XML 25 R15.htm IDEA: XBRL DOCUMENT v3.22.2.2
Debt
9 Months Ended
Sep. 30, 2022
Debt  
Debt

9. Debt

On October 16, 2020 (the “Closing Date”) the Company entered into a Loan and Security Agreement with Oxford Finance LLC (“Oxford”) and Silicon Valley Bank (“SVB”) for $50.0 million (the “Loan and Security Agreement”). Tranche 1 of $25.0 million was funded on the Closing Date. The Company had an additional $25.0 million in loan proceeds available under Tranche 2 which was funded in December 2021. The Loan and Security Agreement was to mature on May 1, 2025 and required interest-only payments through November 2022, with principal payments to commence in December 2022. Pursuant to the Loan and Security Agreement, the Company shall maintain cash in an SVB account equal to the lesser of 100% of the Company’s consolidated cash or 105% of the dollar amount of the outstanding debt.

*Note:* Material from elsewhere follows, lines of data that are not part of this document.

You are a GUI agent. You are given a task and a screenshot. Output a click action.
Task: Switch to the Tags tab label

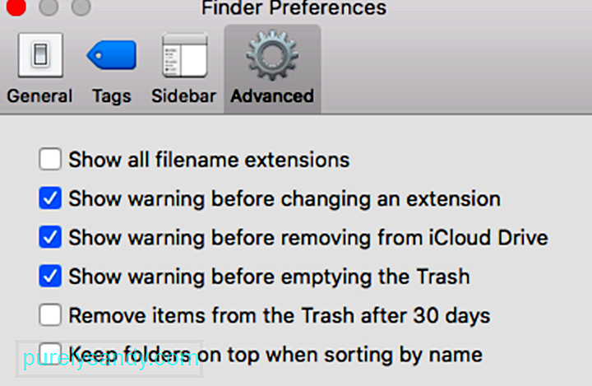click(x=112, y=96)
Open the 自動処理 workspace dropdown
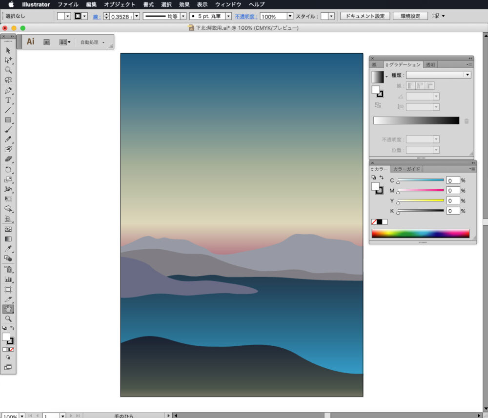488x418 pixels. click(92, 42)
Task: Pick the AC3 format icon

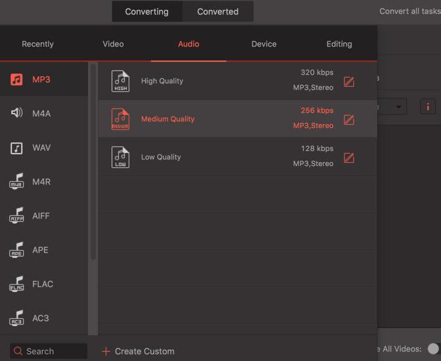Action: 16,318
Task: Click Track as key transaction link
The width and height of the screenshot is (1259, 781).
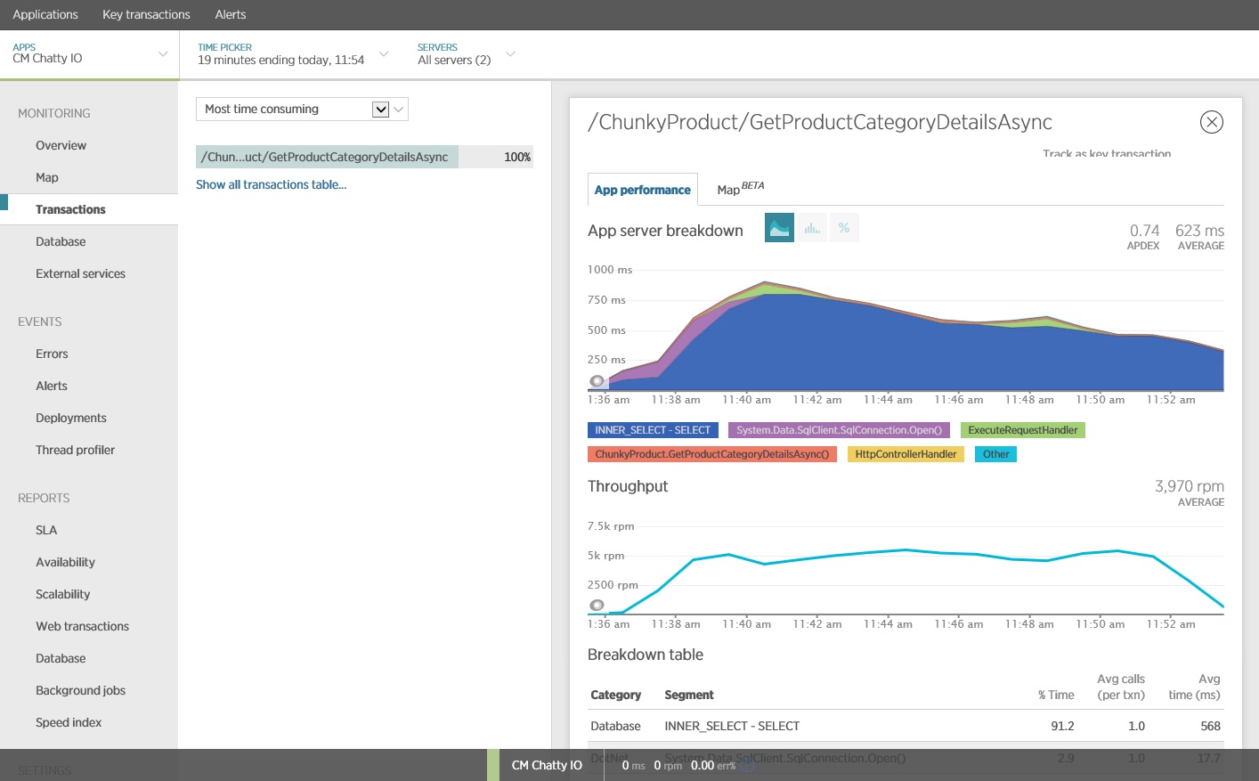Action: click(1106, 154)
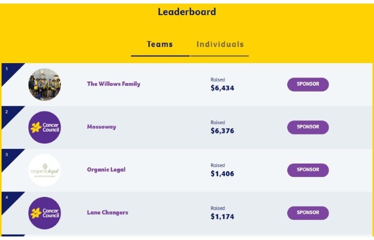The width and height of the screenshot is (374, 240).
Task: Switch to the Teams tab
Action: (160, 44)
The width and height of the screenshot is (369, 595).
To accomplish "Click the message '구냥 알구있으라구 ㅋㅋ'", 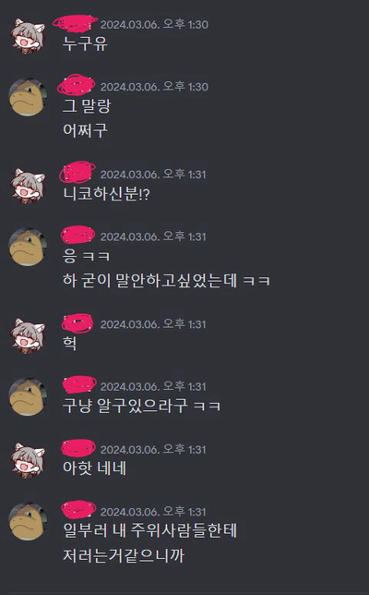I will [141, 406].
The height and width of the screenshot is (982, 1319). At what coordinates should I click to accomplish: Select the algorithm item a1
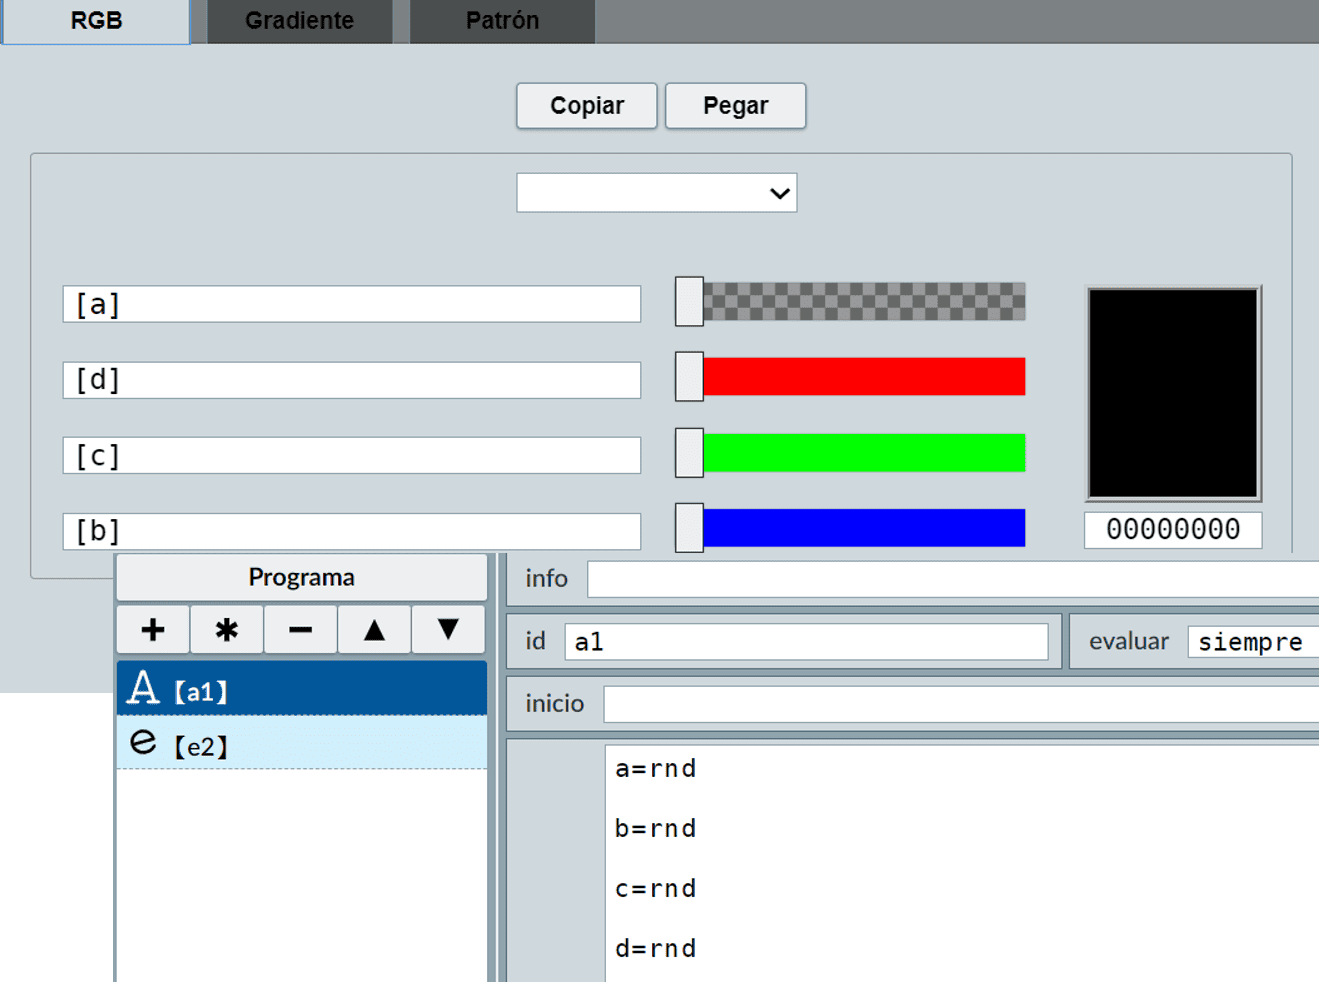301,690
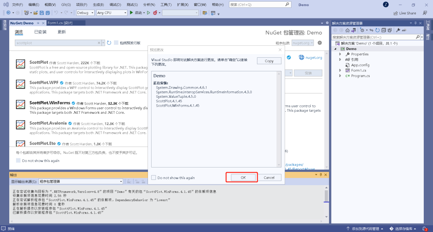Check 'Do not show this again' in preview dialog
Screen dimensions: 433x232
[x=154, y=178]
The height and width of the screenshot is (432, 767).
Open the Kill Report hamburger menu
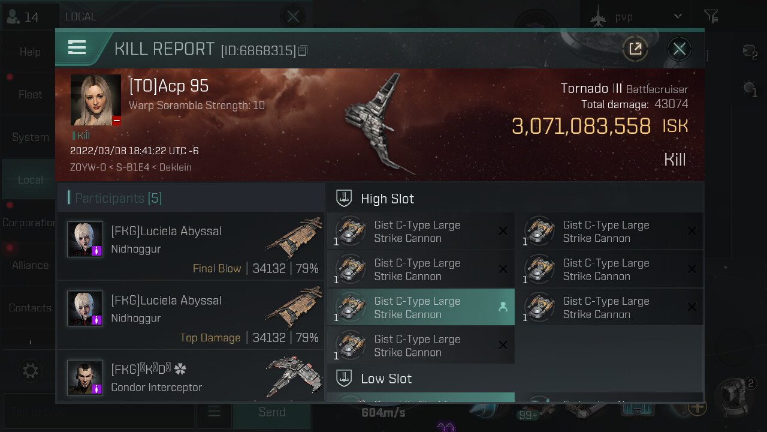click(x=77, y=47)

On November, 10, 2022, the Company entered into Amendment 2 to the Loan and Security Agreement (the “Amendment”) to increase the total agreement to an amount up to $100.0 million, comprised of the original $50.0 million loan which remains outstanding and two additional $25.0 million tranches. The first $25.0 million tranche is available at the Company’s discretion through December 2023 upon achievement of certain development and business performance milestones. The second $25.0 million tranche may be available upon the Company’s request, at Oxford and SVB’s discretion. The Amendment also extended the interest-only payment period for an additional 24 months through November 2024, with principal payments to commence in December 2024, or for an additional 36 months through November 2025 upon achievement of certain development and business performance milestones, with principal payments to commence in December 2025. The maturity of the loan was extended to November, 2027.

Effective upon the Amendment, the interest rate on the unpaid principal will be the greater of the Wall Street Journal prime rate plus 4.60% or 9.35% per annum. Prepayment is permitted and may include a pre-payment fee ranging from 0 - 3% (of the principal amount being prepaid), depending on when the prepayment is made. The Company is also required to make a final payment equal to 2% of the original principal amount.

In conjunction with the Amendment, the Company is required to pay the accrued portion of the final payment on the previous outstanding balance, which is reflected in short-term debt in the Company’s consolidated balance sheet as of September 30, 2022.